Original vs. Refocused

This component uses the estimated focus distance and depth map to synthesize a shallower depth of field.

Original Refocused

CoC Visualization

The Circle of Confusion map highlights where the renderer assigns stronger blur.

Automatic Augmentation Result

The left image is the adaptive crop before enhancement. The right image is the final augmented result.

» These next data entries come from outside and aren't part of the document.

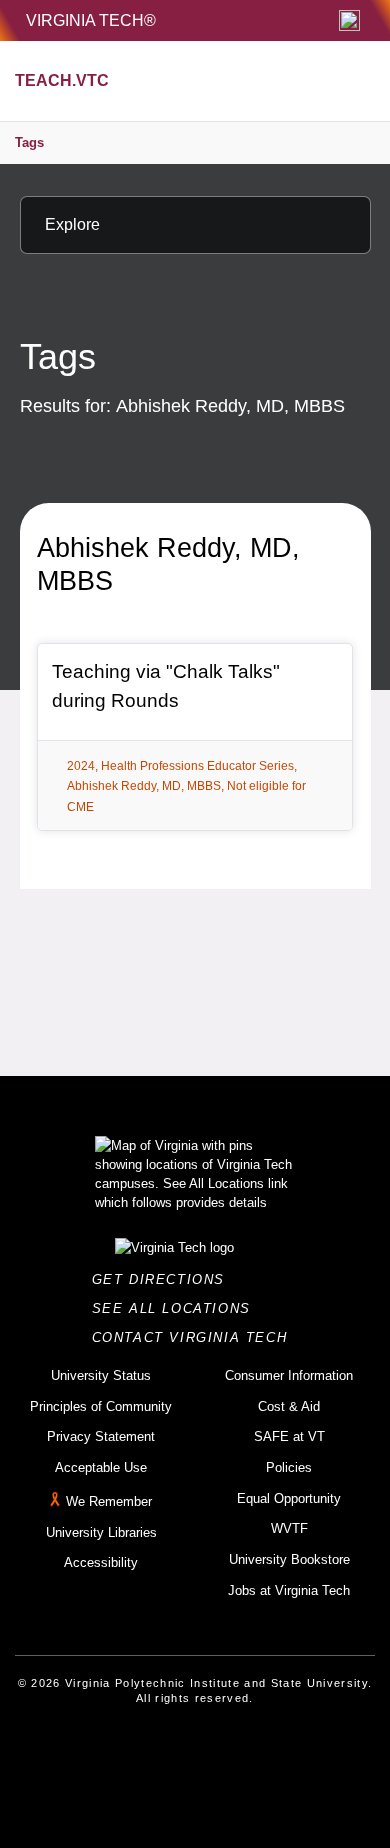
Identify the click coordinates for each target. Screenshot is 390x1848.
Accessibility (101, 1562)
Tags (29, 142)
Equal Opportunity (289, 1498)
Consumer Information (289, 1375)
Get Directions (164, 1279)
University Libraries (101, 1532)
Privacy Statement (101, 1436)
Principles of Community (101, 1406)
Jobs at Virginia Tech (289, 1590)
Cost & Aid (289, 1406)
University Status (101, 1375)
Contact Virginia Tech (195, 1337)
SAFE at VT (289, 1436)
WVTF (289, 1528)
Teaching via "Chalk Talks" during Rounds (166, 686)
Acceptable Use (101, 1467)
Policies (289, 1467)
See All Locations (177, 1308)
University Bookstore (289, 1559)
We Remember (109, 1501)
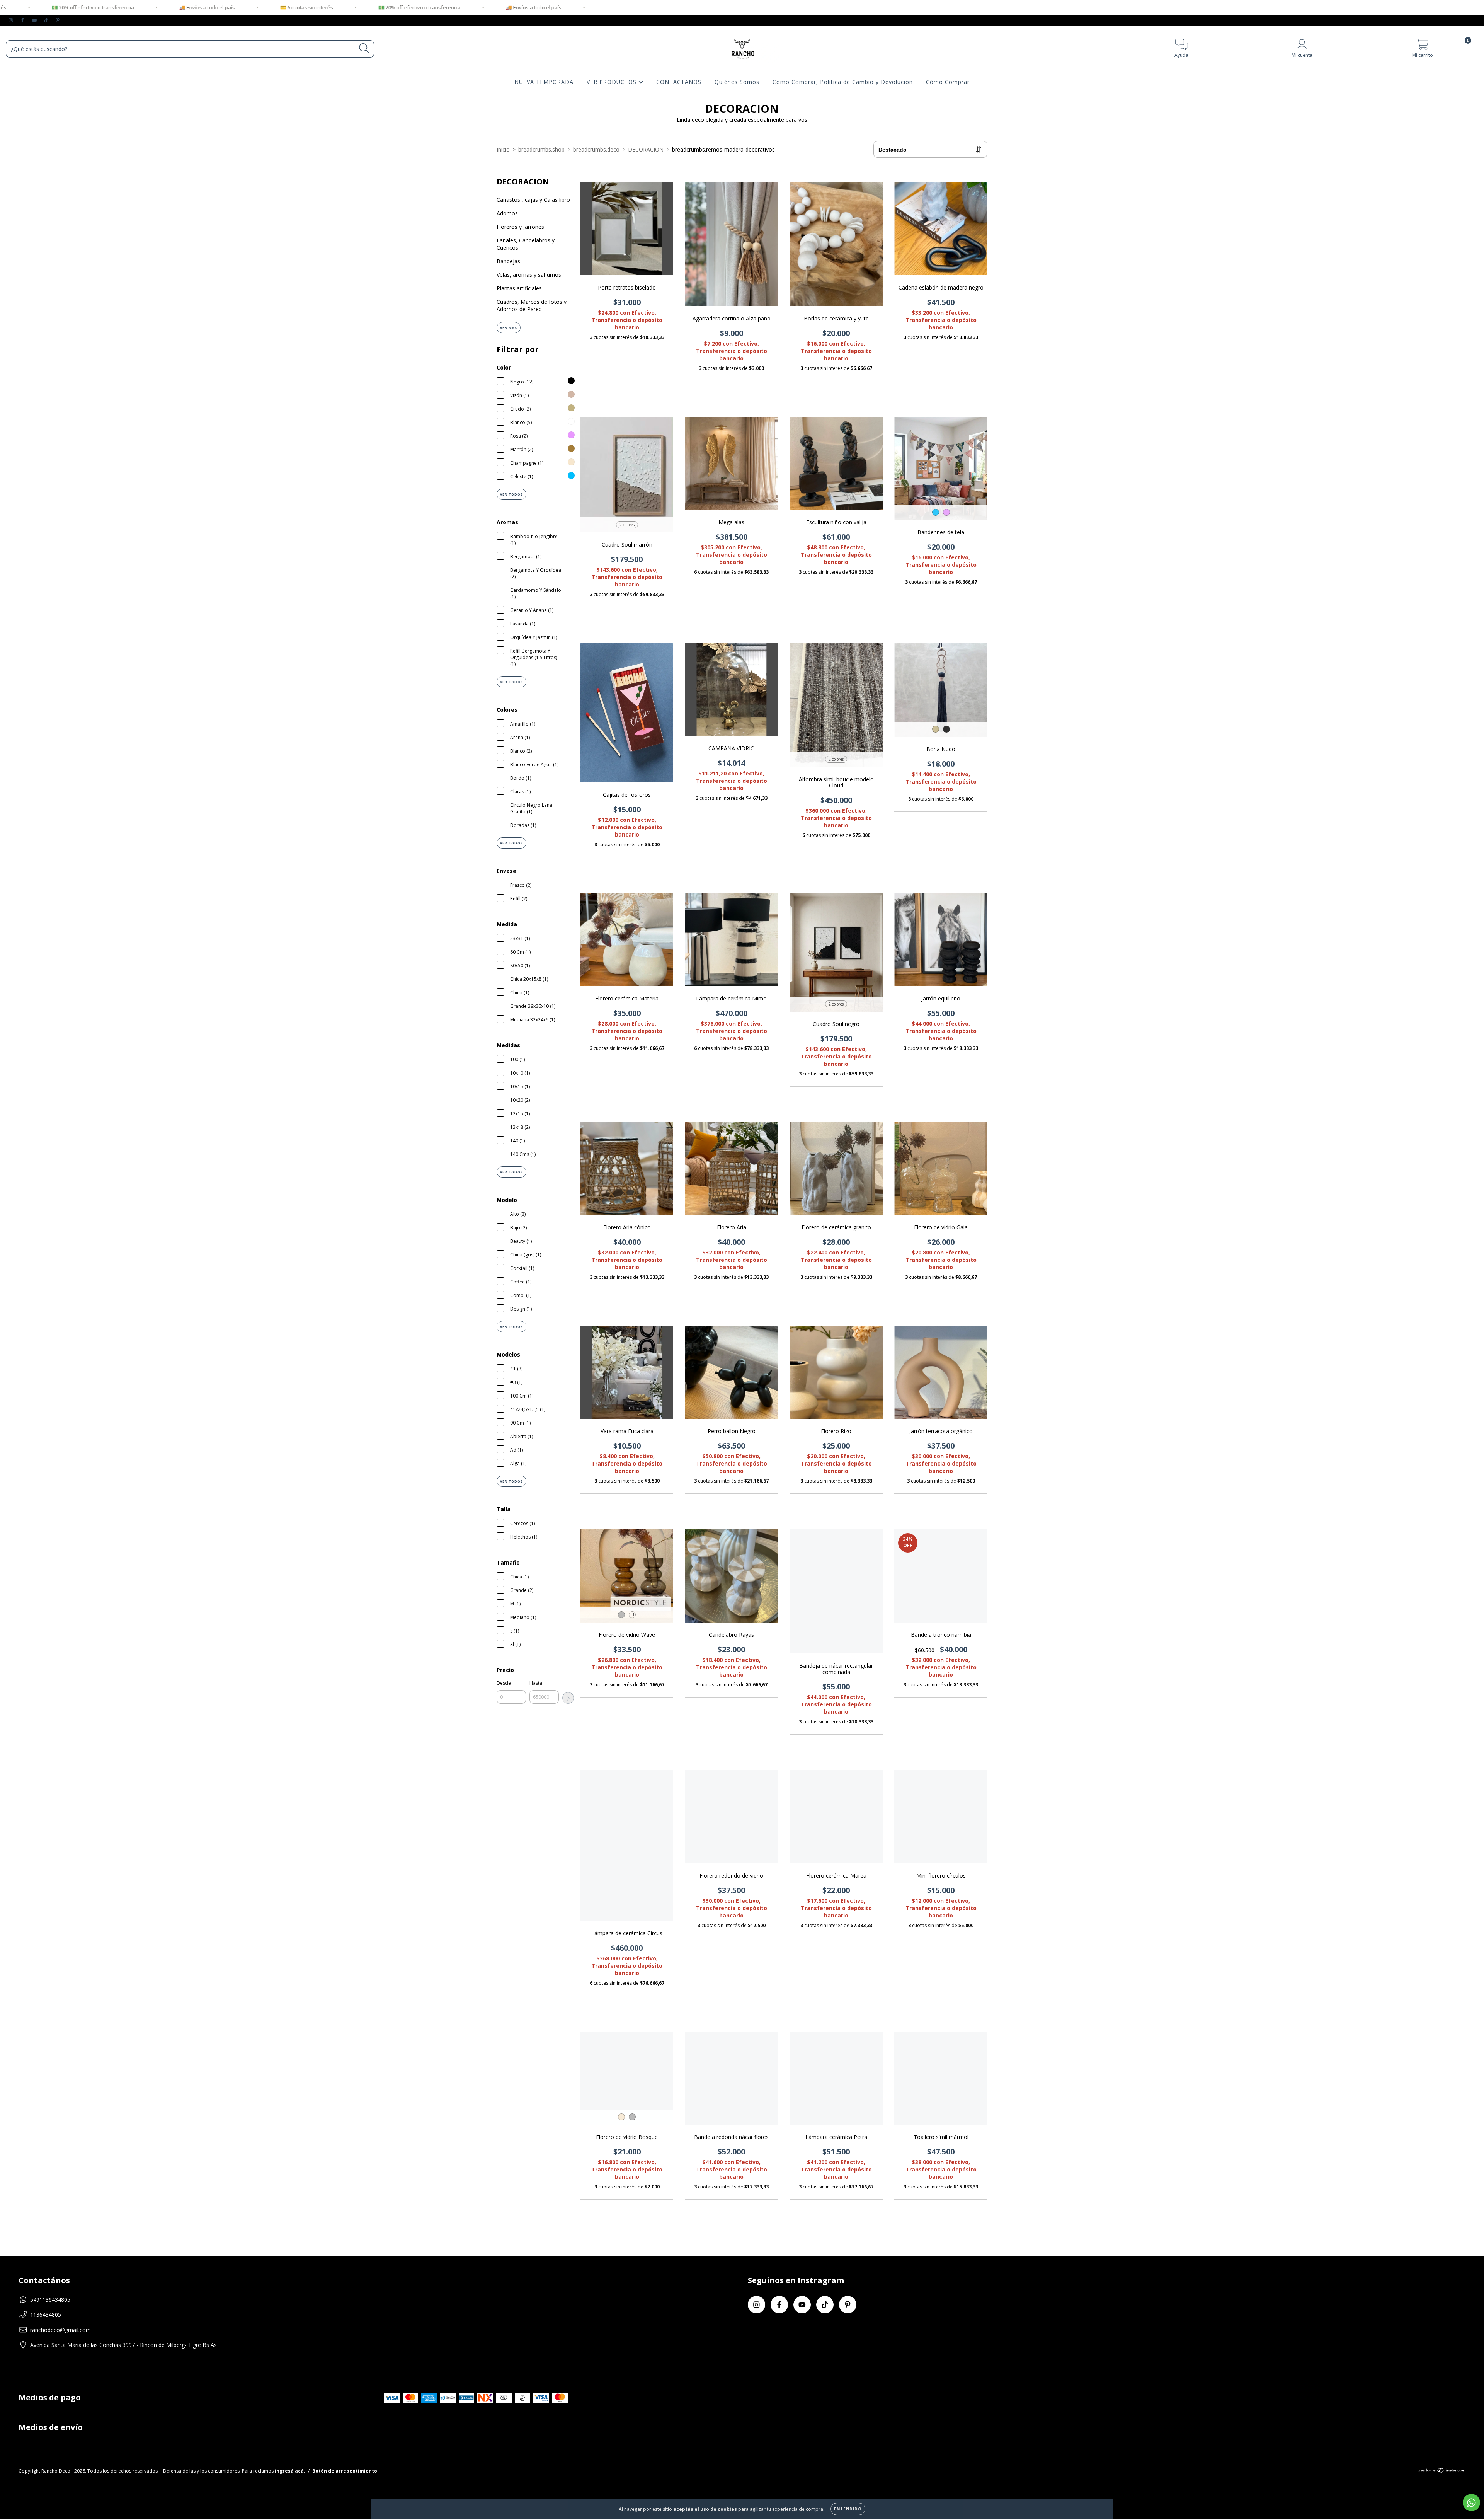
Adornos (507, 213)
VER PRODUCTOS (612, 81)
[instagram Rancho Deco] (11, 20)
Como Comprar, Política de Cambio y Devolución (843, 81)
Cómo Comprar (948, 81)
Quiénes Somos (737, 81)
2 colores (627, 524)
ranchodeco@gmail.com (60, 2329)
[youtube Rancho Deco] (35, 20)
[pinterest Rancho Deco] (58, 20)
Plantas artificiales (519, 288)
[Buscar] (364, 48)
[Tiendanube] (1441, 2471)
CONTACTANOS (678, 81)
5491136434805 (50, 2299)
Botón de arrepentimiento (344, 2471)
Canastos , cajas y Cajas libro (533, 199)
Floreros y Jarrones (520, 226)
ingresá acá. (290, 2471)
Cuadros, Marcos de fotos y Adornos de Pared (532, 305)
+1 (632, 1614)
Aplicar (568, 1698)
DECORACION (646, 149)
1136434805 (45, 2314)
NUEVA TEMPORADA (544, 81)
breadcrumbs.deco (596, 149)
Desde (504, 1683)
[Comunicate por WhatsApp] (1471, 2502)
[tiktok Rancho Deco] (47, 20)
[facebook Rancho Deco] (23, 20)
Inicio (503, 149)
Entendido (848, 2509)
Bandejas (508, 261)
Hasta (535, 1683)
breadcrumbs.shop (541, 149)
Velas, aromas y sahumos (529, 274)
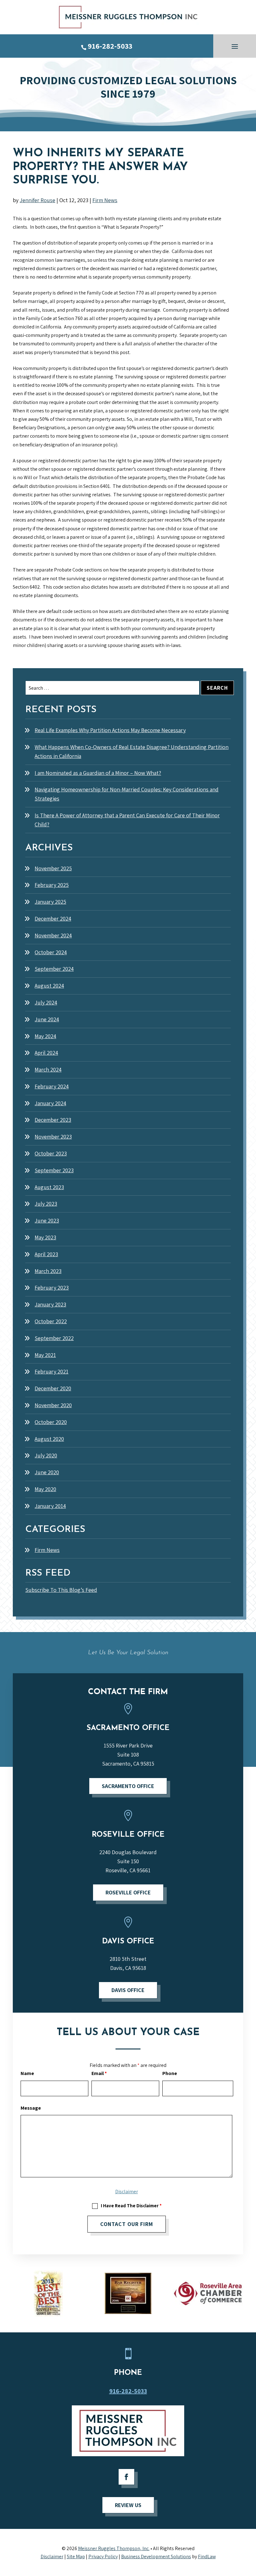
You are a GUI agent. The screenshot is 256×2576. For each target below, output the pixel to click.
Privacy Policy (103, 2556)
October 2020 (51, 1422)
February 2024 (52, 1086)
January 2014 (50, 1505)
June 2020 (47, 1472)
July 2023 (46, 1203)
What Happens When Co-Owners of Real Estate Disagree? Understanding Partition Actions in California (132, 751)
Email (99, 2073)
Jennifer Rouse (37, 200)
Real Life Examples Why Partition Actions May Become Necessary (110, 730)
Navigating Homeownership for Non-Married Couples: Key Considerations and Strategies (127, 794)
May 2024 (45, 1036)
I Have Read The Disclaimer (131, 2205)
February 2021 (51, 1371)
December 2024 (53, 918)
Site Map (76, 2556)
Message (31, 2108)
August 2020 (49, 1438)
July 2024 (46, 1002)
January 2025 (50, 901)
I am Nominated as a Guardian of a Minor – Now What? (98, 772)
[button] (235, 46)
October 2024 (51, 952)
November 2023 (53, 1136)
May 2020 (45, 1489)
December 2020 (53, 1388)
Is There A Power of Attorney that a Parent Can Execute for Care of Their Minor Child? (127, 820)
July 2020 (46, 1455)
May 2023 (45, 1237)
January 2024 (50, 1103)
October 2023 (51, 1153)
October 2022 (51, 1321)
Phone (169, 2073)
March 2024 (48, 1069)
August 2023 (49, 1187)
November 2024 (53, 935)
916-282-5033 (110, 46)
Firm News (104, 200)
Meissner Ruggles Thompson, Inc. (114, 2548)
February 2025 (52, 884)
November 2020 (53, 1405)
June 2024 (47, 1019)
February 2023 (52, 1287)
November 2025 (53, 868)
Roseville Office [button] (128, 1892)
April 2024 (46, 1052)
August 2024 (49, 985)
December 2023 (53, 1119)
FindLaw (207, 2556)
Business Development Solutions (156, 2556)
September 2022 (54, 1338)
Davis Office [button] (128, 1990)
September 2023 (54, 1170)
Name (27, 2073)
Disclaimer (126, 2191)
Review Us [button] (128, 2505)
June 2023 (47, 1220)
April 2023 (46, 1254)
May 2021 (45, 1354)
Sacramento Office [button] (128, 1786)
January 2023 (50, 1304)
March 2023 (48, 1271)
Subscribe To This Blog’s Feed (61, 1589)
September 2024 (54, 968)
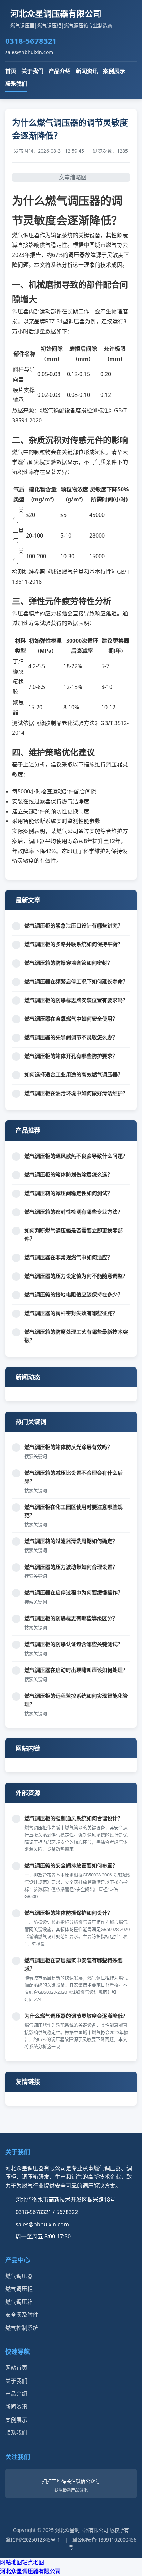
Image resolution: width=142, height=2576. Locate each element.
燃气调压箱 (19, 2302)
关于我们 (32, 71)
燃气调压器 (19, 2276)
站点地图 (33, 2562)
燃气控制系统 (21, 2328)
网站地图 (11, 2562)
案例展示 (114, 71)
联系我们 (16, 83)
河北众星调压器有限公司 (30, 2571)
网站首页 (16, 2368)
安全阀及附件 (21, 2314)
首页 (10, 71)
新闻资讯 (87, 71)
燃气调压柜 (19, 2289)
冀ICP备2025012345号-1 (33, 2539)
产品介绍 (60, 71)
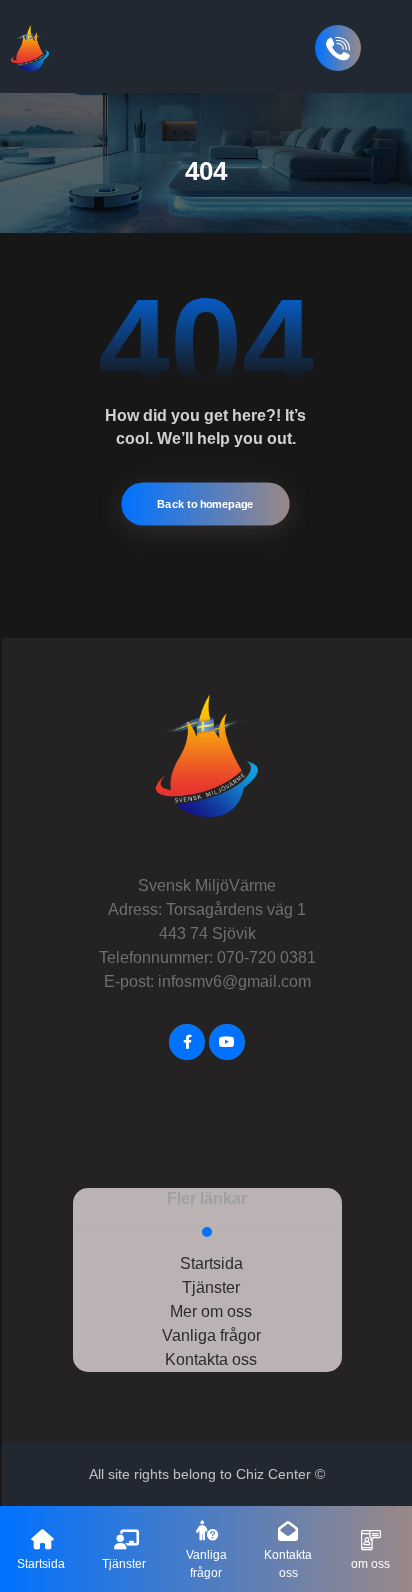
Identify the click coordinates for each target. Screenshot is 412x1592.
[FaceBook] (187, 1042)
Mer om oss (211, 1311)
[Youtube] (227, 1042)
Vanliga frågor (211, 1335)
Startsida (211, 1263)
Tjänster (211, 1287)
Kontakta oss (211, 1359)
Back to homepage (206, 504)
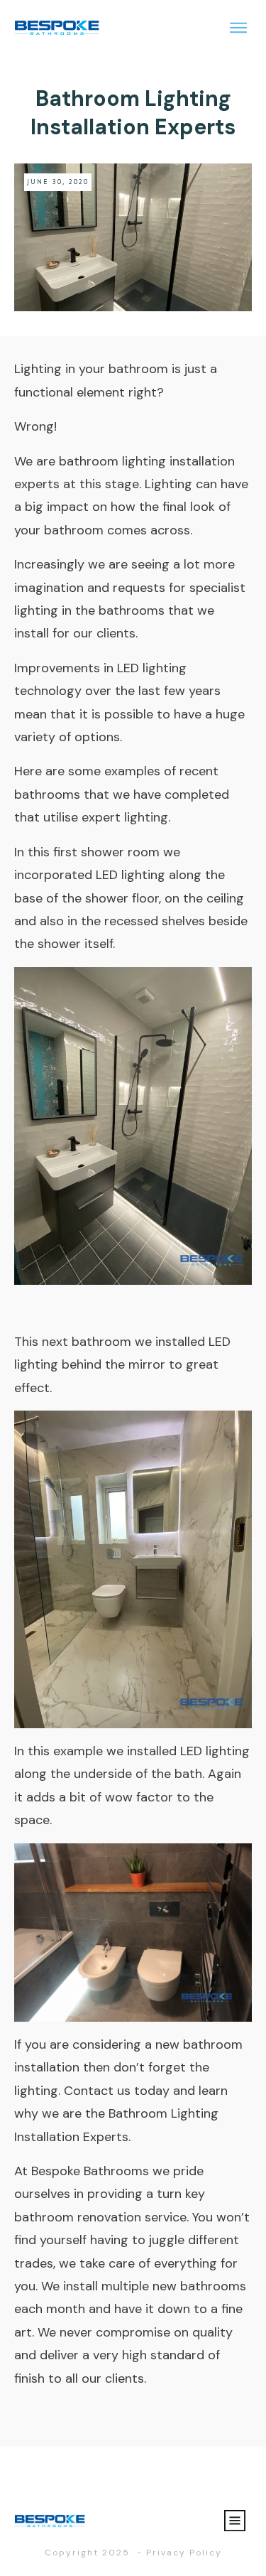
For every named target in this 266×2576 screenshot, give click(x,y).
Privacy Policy (184, 2552)
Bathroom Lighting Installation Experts (133, 113)
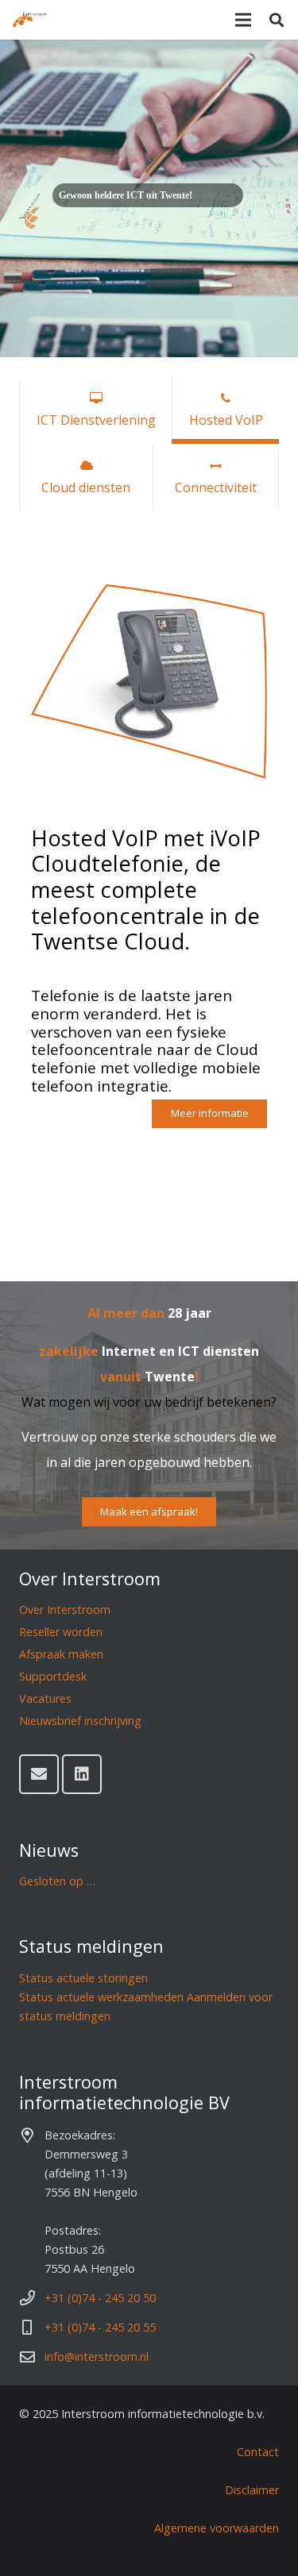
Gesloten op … (57, 1881)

Adaptive crop Final augment

Subject Prior and Crop

The overlay shows the saliency prior, the detected subject box, and the crop selected for final enhancement.

Summary Strip

Depth-of-Field Sweep Across Apertures

These samples show how the renderer responds when the aperture changes.

f/1.0
Extreme background blur

f/1.4
Very shallow depth of field

f/2.8
Strong portrait-style emphasis

f/5.6
Moderate blur

f/8.0
Deeper focus

f/11.0
Minimal synthetic blur

Automatic Focus Sweep

This animation now shows two synchronized views: the current focus render on the left and the final augmented result on the right, so the change in focus and the enhancement pass are both visible.

Implementation

Core Components

Depth Anything V2 or pseudo-depth fallback for robust demo execution
Depth-aware Circle of Confusion renderer for controllable focus effects
Automatic subject saliency from depth, contrast, saturation, and center priors
Adaptive crop and subject-aware enhancement for final photo augmentation

Command Examples

python CS766_Project/CS766_AutoPhoto_Core/auto_augment.py Image_Folder/pic-24.jpg --output-dir Auto_Augment_Results

python CS766_Project/CS766_AutoPhoto_Webpage/prepare_webpage_images.py Image_Folder/pic-24.jpg --output-dir CS766_Project/CS766_AutoPhoto_Webpage/webpage_images

python CS766_Project/CS766_AutoPhoto_Webpage/update_html_paths.py webpage_images

Film Style Presets

Beyond depth-of-field simulation, the pipeline supports personalised colour grading inspired by classic film stocks and cinematic looks. Each preset adjusts tone curves, saturation, shadow and highlight tints, spatially-correlated film grain, and a subject-anchored vignette — all applied after the subject-aware augmentation stage so the look is consistent regardless of composition.

Kodak Portra 400
Warm skin tones · lifted shadows · fine grain

Fuji Velvia 50
Punchy saturation · cool shadows · landscape look

Fuji Pro 400H
Pastel · airy · cool cast · portrait favourite

CineStill 800T
Tungsten balanced · halation glow · neon & night

Ilford HP5
Classic B&W · medium grain · wide exposure latitude

Kodak Tri-X
High contrast · coarse grain · gritty documentary

Teal & Orange
Hollywood blockbuster · warm highlights · cool shadows

Vintage Faded
Lifted blacks · warm cast · worn film feel

Challenges and Next Steps

Current Challenges

Monocular depth still introduces edge errors around thin structures and cluttered scenes.
The subject heuristic is effective for demos, but it is not yet learned end-to-end from user preference data.
Automatic cropping can fail on unusual compositions where the intended subject is not the most salient region.

Future Work

Train a learned importance predictor for subject emphasis rather than using heuristics alone.
Add multiple target aspect ratios and platform-specific crop presets.
Introduce stronger style controls so users can choose portrait, editorial, or cinematic output modes.
Connect the pipeline to a simple web upload interface for live demos.